かと言って、今それを騎士団の人達に伝える訳にはいかない。
どうやって調べたんだって聞かれても、説明出来ないもんね。
実際に魔の森に赴いて、羽を持つマルコシアスを偵察に出した後に、小出しに報告するしかないだろう。
「魔王かぁ……」
ベッドの上でバールの報告を聞いて、ついため息が零れた。
魔王に聖女にって、やっぱりここは二十一世紀の地球とはかけ離れた世界なんだと実感する。
まさにゲームや小説の世界みたいじゃない。
「魔王といっても、雑魚だったぞ」
「そうなの?」
バールの言葉に、首を傾げる。
魔王を雑魚って、普通なら信じられない発言だけど……それを言ったのがバールだからなぁ。
きっと“バールから見て”ってことなんだろう。
異世界の魔王を雑魚と言えるなんて、さすがは地球の大悪魔だ。
「あまり騎士団の人達に被害は出したくないのだけど……」
騎士団長のマクラーレン卿もだが、騎士の皆さんもとても良くしてくれている。
騎士団の皆さんにとっては、私は指名依頼を受けた冒険者というより、あくまでティアニー公爵家のご令嬢なのだろう。

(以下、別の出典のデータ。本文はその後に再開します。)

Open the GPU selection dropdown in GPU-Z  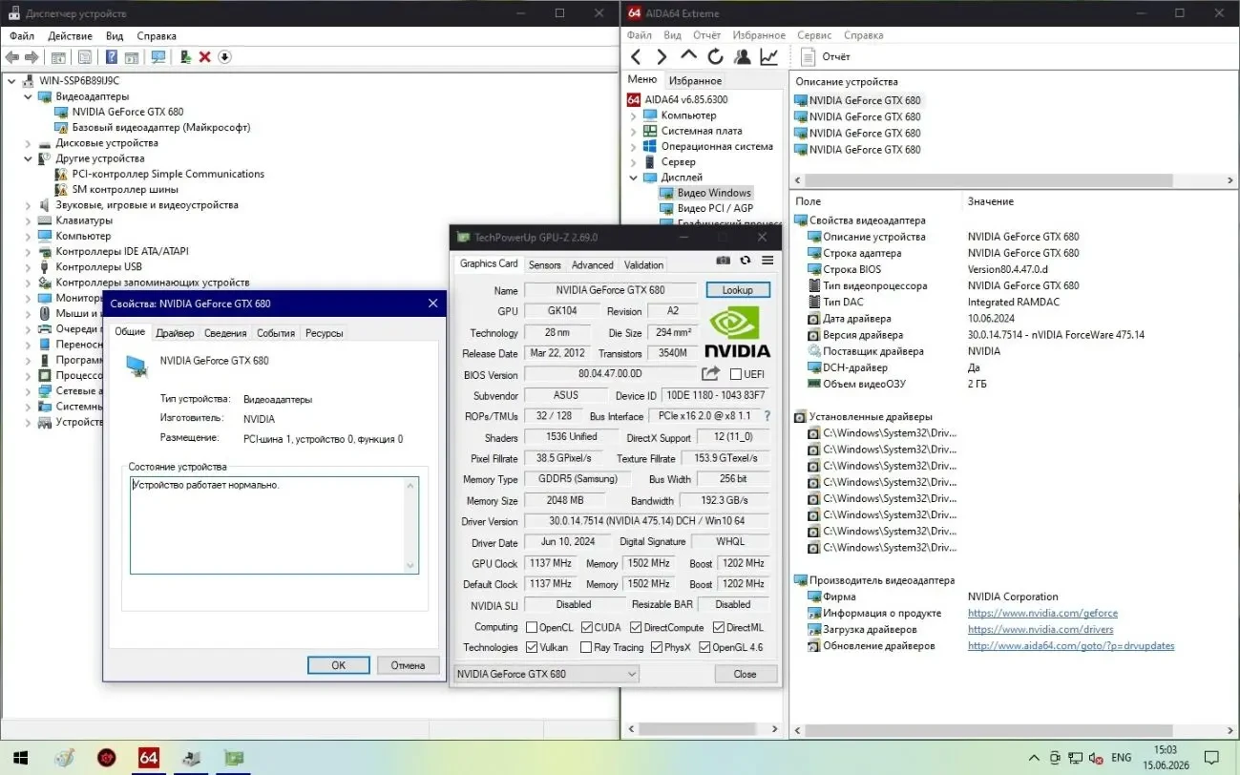546,674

腫れ物に触るような扱いが、少しくすぐったいくらいだ。
そういう意味では、お父様とアカデミーの同期らしいマクラーレン卿が一番フランクに接してくれていた。
「どうだろうな。人間は弱いからな」
バールの答えは、あまり芳しくはない。
魔王は雑魚だが、戦えばそれなりに被害が出るということか。
まぁ、バールの本気なんてとても人前で出せるものではない。
「どうしたもんかなぁ」
被害は出したくない。
でも、力がバレるようなことはしたくない。
二つの相反することを同時に願えば、それだけ摩擦も生まれようというもの。
結局これという解決策も思いつかぬままに、いよいよ私達は魔の森へと立ち入ることになった。